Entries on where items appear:
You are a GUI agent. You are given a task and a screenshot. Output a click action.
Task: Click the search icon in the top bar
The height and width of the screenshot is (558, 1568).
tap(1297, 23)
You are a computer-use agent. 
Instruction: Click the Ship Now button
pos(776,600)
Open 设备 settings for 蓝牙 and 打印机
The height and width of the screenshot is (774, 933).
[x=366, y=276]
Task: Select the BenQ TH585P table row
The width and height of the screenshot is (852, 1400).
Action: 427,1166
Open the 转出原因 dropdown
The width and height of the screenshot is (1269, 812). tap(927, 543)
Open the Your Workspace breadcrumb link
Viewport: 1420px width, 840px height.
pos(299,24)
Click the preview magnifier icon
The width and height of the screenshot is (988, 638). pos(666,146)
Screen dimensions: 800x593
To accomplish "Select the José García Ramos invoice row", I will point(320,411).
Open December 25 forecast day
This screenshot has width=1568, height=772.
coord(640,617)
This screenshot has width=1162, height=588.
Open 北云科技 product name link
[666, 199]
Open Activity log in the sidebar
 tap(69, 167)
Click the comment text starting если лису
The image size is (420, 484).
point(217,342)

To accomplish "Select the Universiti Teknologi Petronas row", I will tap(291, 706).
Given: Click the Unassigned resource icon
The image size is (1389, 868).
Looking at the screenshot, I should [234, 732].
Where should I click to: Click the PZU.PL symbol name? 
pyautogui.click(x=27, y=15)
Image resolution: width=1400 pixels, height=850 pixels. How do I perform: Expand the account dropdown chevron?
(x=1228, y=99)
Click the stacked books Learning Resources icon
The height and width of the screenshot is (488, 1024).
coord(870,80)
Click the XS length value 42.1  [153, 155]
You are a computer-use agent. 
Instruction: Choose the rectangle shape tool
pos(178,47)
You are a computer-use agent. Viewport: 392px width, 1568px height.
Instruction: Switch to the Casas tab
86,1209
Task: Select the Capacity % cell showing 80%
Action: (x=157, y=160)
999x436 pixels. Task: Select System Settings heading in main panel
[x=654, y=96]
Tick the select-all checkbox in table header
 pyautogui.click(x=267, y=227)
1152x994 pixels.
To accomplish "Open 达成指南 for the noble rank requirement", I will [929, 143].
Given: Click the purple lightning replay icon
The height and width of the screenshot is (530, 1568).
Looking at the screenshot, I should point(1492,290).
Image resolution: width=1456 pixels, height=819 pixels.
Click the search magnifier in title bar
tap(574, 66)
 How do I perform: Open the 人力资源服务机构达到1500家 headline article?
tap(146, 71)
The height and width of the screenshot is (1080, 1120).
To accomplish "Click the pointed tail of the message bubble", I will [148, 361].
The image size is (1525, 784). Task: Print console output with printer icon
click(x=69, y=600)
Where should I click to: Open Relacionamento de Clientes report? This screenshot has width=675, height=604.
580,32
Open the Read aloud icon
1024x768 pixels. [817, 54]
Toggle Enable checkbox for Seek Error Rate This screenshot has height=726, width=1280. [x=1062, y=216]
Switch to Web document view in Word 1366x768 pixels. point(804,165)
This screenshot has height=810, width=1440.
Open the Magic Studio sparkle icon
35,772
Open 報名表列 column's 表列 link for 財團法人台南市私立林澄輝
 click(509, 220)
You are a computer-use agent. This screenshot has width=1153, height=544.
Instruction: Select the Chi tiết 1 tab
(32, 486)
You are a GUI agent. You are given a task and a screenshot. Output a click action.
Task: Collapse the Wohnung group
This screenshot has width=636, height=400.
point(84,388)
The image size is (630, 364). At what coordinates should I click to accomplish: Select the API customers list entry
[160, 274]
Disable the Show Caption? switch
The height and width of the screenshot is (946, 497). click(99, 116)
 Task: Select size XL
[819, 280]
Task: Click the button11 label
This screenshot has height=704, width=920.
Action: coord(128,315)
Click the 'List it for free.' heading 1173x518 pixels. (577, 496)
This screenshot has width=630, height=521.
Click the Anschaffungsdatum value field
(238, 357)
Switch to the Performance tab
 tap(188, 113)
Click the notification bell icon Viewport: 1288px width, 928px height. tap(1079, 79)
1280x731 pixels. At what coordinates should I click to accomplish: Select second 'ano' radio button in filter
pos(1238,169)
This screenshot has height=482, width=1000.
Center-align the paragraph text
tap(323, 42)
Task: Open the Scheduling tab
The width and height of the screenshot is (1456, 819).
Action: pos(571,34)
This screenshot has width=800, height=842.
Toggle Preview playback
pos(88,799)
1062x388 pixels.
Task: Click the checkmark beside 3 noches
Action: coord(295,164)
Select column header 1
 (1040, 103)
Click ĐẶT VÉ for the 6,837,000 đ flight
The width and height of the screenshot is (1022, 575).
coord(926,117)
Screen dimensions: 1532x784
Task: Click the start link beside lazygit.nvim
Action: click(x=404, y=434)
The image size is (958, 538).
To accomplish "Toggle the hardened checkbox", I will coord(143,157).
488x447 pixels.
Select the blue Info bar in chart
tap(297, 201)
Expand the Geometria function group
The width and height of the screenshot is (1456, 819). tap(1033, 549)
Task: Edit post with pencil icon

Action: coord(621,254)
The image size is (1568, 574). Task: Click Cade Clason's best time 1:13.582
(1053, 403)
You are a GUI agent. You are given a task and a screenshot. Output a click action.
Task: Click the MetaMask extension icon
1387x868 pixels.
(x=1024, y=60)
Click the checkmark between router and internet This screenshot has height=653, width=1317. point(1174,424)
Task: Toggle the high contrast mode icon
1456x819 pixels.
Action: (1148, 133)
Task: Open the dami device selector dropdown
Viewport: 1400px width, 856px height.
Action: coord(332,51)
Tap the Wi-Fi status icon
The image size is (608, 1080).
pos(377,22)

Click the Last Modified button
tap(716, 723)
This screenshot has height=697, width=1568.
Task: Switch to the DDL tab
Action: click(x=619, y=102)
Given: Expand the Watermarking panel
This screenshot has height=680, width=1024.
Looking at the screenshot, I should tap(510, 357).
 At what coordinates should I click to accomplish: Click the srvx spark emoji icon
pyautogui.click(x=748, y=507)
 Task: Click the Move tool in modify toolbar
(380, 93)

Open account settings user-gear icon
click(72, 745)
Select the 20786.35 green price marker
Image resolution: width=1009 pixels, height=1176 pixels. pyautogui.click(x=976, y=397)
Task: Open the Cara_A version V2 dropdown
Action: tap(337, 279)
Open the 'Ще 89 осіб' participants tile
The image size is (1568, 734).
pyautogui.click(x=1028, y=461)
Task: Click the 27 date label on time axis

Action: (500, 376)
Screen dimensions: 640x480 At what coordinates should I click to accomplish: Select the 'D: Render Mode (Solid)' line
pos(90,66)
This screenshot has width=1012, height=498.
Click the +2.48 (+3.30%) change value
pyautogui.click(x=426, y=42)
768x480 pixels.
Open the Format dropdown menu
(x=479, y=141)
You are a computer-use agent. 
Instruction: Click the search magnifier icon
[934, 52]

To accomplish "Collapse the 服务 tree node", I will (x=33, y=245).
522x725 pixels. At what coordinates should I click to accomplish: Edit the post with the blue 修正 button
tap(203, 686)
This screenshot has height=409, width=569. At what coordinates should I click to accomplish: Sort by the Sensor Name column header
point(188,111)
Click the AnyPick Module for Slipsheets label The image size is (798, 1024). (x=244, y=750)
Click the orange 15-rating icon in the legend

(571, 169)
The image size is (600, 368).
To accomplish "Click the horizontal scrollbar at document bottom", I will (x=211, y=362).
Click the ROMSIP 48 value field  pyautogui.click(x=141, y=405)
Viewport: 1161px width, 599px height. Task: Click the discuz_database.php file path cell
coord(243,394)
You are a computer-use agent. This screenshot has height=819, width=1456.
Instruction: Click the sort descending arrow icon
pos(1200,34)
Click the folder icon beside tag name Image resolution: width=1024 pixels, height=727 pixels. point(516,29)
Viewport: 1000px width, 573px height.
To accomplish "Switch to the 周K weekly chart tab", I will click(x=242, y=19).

• _SET PROBLEM_: Retype the material word for word, from its first line down through the line containing "[x=366, y=276]", with both of those lines included.

• _FINISHED TASK_:
You are a GUI agent. You are given a task and a screenshot. Output a click action.
Task: Click the search icon in the top bar
The height and width of the screenshot is (558, 1568).
tap(1297, 23)
You are a computer-use agent. 
Instruction: Click the Ship Now button
pos(776,600)
Open 设备 settings for 蓝牙 and 打印机
The height and width of the screenshot is (774, 933).
[x=366, y=276]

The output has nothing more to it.